Task statement -> Give back the entire listing that follows, exactly.

Material shown ->

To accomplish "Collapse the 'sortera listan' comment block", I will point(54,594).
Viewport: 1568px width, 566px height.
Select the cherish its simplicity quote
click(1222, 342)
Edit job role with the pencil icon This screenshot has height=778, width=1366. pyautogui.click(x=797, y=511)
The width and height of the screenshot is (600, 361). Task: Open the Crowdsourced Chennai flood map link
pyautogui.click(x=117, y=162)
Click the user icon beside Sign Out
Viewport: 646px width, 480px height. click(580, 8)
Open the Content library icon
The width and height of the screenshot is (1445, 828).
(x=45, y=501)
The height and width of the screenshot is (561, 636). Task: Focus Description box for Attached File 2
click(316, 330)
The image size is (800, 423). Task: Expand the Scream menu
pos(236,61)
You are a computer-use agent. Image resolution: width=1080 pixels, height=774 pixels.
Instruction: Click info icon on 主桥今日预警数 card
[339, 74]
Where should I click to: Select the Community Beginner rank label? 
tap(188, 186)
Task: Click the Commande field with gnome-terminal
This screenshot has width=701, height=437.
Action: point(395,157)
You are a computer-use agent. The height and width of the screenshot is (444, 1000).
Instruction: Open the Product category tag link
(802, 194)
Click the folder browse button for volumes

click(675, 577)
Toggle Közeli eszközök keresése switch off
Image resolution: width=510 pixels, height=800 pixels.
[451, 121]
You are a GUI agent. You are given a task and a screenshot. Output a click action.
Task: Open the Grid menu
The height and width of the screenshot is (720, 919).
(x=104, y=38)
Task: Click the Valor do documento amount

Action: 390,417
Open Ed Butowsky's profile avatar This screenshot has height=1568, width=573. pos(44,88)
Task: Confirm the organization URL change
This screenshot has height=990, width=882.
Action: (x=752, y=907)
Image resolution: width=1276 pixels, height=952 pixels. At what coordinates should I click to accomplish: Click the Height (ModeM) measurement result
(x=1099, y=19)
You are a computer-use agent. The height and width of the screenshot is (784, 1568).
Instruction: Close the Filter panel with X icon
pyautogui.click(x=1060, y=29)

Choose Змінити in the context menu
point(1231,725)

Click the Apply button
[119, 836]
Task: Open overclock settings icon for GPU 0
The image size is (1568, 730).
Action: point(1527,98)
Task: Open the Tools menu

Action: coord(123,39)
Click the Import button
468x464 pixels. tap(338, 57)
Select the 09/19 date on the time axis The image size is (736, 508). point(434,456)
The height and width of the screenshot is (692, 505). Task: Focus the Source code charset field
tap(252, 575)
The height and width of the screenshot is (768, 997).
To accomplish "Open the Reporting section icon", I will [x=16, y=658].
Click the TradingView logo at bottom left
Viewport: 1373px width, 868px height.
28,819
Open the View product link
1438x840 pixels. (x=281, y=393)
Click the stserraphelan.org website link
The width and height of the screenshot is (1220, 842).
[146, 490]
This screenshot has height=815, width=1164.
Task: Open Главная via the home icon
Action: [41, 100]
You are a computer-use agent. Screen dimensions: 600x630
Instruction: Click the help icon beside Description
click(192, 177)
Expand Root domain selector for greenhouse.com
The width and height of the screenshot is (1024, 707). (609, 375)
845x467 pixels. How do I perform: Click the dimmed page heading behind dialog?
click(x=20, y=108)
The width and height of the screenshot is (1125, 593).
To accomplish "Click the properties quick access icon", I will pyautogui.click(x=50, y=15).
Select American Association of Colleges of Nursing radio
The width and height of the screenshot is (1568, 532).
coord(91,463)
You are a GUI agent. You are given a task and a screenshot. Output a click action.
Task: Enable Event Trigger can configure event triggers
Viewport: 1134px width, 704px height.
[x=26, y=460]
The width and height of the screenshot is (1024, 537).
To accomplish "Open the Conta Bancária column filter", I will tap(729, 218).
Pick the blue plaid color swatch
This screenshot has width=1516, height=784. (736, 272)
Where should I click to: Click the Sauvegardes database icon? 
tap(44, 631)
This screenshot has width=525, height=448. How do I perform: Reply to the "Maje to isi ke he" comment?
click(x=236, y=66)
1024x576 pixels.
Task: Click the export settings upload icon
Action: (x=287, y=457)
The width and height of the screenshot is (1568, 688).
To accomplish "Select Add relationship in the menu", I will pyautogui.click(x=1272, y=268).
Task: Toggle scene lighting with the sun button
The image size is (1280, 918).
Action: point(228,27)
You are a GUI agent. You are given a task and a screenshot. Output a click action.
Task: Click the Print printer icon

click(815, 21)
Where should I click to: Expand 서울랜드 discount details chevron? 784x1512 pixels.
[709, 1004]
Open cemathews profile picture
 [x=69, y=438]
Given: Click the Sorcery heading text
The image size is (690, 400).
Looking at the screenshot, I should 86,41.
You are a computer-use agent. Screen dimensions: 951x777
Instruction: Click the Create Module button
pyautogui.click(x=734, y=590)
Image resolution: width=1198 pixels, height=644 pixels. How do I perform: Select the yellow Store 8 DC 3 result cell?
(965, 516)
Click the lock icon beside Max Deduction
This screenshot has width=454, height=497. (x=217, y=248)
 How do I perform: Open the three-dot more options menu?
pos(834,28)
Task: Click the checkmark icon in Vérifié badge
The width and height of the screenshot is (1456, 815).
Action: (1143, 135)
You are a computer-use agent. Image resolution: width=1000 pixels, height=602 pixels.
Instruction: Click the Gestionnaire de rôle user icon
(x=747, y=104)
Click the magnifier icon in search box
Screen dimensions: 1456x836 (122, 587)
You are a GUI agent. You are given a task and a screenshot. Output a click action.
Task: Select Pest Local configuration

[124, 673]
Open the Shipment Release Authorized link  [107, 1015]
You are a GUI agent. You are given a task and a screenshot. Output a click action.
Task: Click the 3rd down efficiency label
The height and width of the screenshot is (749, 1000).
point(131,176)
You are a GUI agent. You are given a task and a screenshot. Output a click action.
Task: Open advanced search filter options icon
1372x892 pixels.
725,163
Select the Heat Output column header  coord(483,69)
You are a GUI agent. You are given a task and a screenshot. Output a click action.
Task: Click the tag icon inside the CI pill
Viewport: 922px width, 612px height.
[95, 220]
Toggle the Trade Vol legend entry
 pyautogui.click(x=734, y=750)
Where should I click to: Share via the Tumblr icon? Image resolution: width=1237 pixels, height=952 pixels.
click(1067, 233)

Expected output ->
To accomplish "Collapse the 'sortera listan' comment block", I will point(54,594).
Viewport: 1568px width, 566px height.
Select the cherish its simplicity quote
click(1222, 342)
Edit job role with the pencil icon This screenshot has height=778, width=1366. pyautogui.click(x=797, y=511)
The width and height of the screenshot is (600, 361). Task: Open the Crowdsourced Chennai flood map link
pyautogui.click(x=117, y=162)
Click the user icon beside Sign Out
Viewport: 646px width, 480px height. click(580, 8)
Open the Content library icon
The width and height of the screenshot is (1445, 828).
(x=45, y=501)
The height and width of the screenshot is (561, 636). Task: Focus Description box for Attached File 2
click(316, 330)
The image size is (800, 423). Task: Expand the Scream menu
pos(236,61)
You are a computer-use agent. Image resolution: width=1080 pixels, height=774 pixels.
Instruction: Click info icon on 主桥今日预警数 card
[339, 74]
Where should I click to: Select the Community Beginner rank label? 
tap(188, 186)
Task: Click the Commande field with gnome-terminal
This screenshot has width=701, height=437.
Action: point(395,157)
You are a computer-use agent. The height and width of the screenshot is (444, 1000).
Instruction: Open the Product category tag link
(802, 194)
Click the folder browse button for volumes

click(675, 577)
Toggle Közeli eszközök keresése switch off
Image resolution: width=510 pixels, height=800 pixels.
[451, 121]
You are a GUI agent. You are given a task and a screenshot. Output a click action.
Task: Open the Grid menu
The height and width of the screenshot is (720, 919).
(x=104, y=38)
Task: Click the Valor do documento amount

Action: 390,417
Open Ed Butowsky's profile avatar This screenshot has height=1568, width=573. pos(44,88)
Task: Confirm the organization URL change
This screenshot has height=990, width=882.
Action: (x=752, y=907)
Image resolution: width=1276 pixels, height=952 pixels. At what coordinates should I click to accomplish: Click the Height (ModeM) measurement result
(x=1099, y=19)
You are a computer-use agent. The height and width of the screenshot is (784, 1568).
Instruction: Close the Filter panel with X icon
pyautogui.click(x=1060, y=29)

Choose Змінити in the context menu
point(1231,725)

Click the Apply button
[119, 836]
Task: Open overclock settings icon for GPU 0
The image size is (1568, 730).
Action: point(1527,98)
Task: Open the Tools menu

Action: coord(123,39)
Click the Import button
468x464 pixels. tap(338, 57)
Select the 09/19 date on the time axis The image size is (736, 508). point(434,456)
The height and width of the screenshot is (692, 505). Task: Focus the Source code charset field
tap(252, 575)
The height and width of the screenshot is (768, 997).
To accomplish "Open the Reporting section icon", I will [x=16, y=658].
Click the TradingView logo at bottom left
Viewport: 1373px width, 868px height.
28,819
Open the View product link
1438x840 pixels. (x=281, y=393)
Click the stserraphelan.org website link
The width and height of the screenshot is (1220, 842).
[146, 490]
This screenshot has height=815, width=1164.
Task: Open Главная via the home icon
Action: [41, 100]
You are a computer-use agent. Screen dimensions: 600x630
Instruction: Click the help icon beside Description
click(192, 177)
Expand Root domain selector for greenhouse.com
The width and height of the screenshot is (1024, 707). (609, 375)
845x467 pixels. How do I perform: Click the dimmed page heading behind dialog?
click(x=20, y=108)
The width and height of the screenshot is (1125, 593).
To accomplish "Click the properties quick access icon", I will pyautogui.click(x=50, y=15).
Select American Association of Colleges of Nursing radio
The width and height of the screenshot is (1568, 532).
coord(91,463)
You are a GUI agent. You are given a task and a screenshot. Output a click action.
Task: Enable Event Trigger can configure event triggers
Viewport: 1134px width, 704px height.
[x=26, y=460]
The width and height of the screenshot is (1024, 537).
To accomplish "Open the Conta Bancária column filter", I will tap(729, 218).
Pick the blue plaid color swatch
This screenshot has width=1516, height=784. (736, 272)
Where should I click to: Click the Sauvegardes database icon? 
tap(44, 631)
This screenshot has width=525, height=448. How do I perform: Reply to the "Maje to isi ke he" comment?
click(x=236, y=66)
1024x576 pixels.
Task: Click the export settings upload icon
Action: (x=287, y=457)
The width and height of the screenshot is (1568, 688).
To accomplish "Select Add relationship in the menu", I will pyautogui.click(x=1272, y=268).
Task: Toggle scene lighting with the sun button
The image size is (1280, 918).
Action: point(228,27)
You are a GUI agent. You are given a task and a screenshot. Output a click action.
Task: Click the Print printer icon

click(815, 21)
Where should I click to: Expand 서울랜드 discount details chevron? 784x1512 pixels.
[709, 1004]
Open cemathews profile picture
 [x=69, y=438]
Given: Click the Sorcery heading text
The image size is (690, 400).
Looking at the screenshot, I should 86,41.
You are a computer-use agent. Screen dimensions: 951x777
Instruction: Click the Create Module button
pyautogui.click(x=734, y=590)
Image resolution: width=1198 pixels, height=644 pixels. How do I perform: Select the yellow Store 8 DC 3 result cell?
(965, 516)
Click the lock icon beside Max Deduction
This screenshot has width=454, height=497. (x=217, y=248)
 How do I perform: Open the three-dot more options menu?
pos(834,28)
Task: Click the checkmark icon in Vérifié badge
The width and height of the screenshot is (1456, 815).
Action: (1143, 135)
You are a computer-use agent. Image resolution: width=1000 pixels, height=602 pixels.
Instruction: Click the Gestionnaire de rôle user icon
(x=747, y=104)
Click the magnifier icon in search box
Screen dimensions: 1456x836 (122, 587)
You are a GUI agent. You are given a task and a screenshot. Output a click action.
Task: Select Pest Local configuration

[124, 673]
Open the Shipment Release Authorized link  [107, 1015]
You are a GUI agent. You are given a task and a screenshot. Output a click action.
Task: Click the 3rd down efficiency label
The height and width of the screenshot is (749, 1000).
point(131,176)
You are a GUI agent. You are given a task and a screenshot. Output a click action.
Task: Open advanced search filter options icon
1372x892 pixels.
725,163
Select the Heat Output column header  coord(483,69)
You are a GUI agent. You are given a task and a screenshot. Output a click action.
Task: Click the tag icon inside the CI pill
Viewport: 922px width, 612px height.
[95, 220]
Toggle the Trade Vol legend entry
 pyautogui.click(x=734, y=750)
Where should I click to: Share via the Tumblr icon? Image resolution: width=1237 pixels, height=952 pixels.
click(1067, 233)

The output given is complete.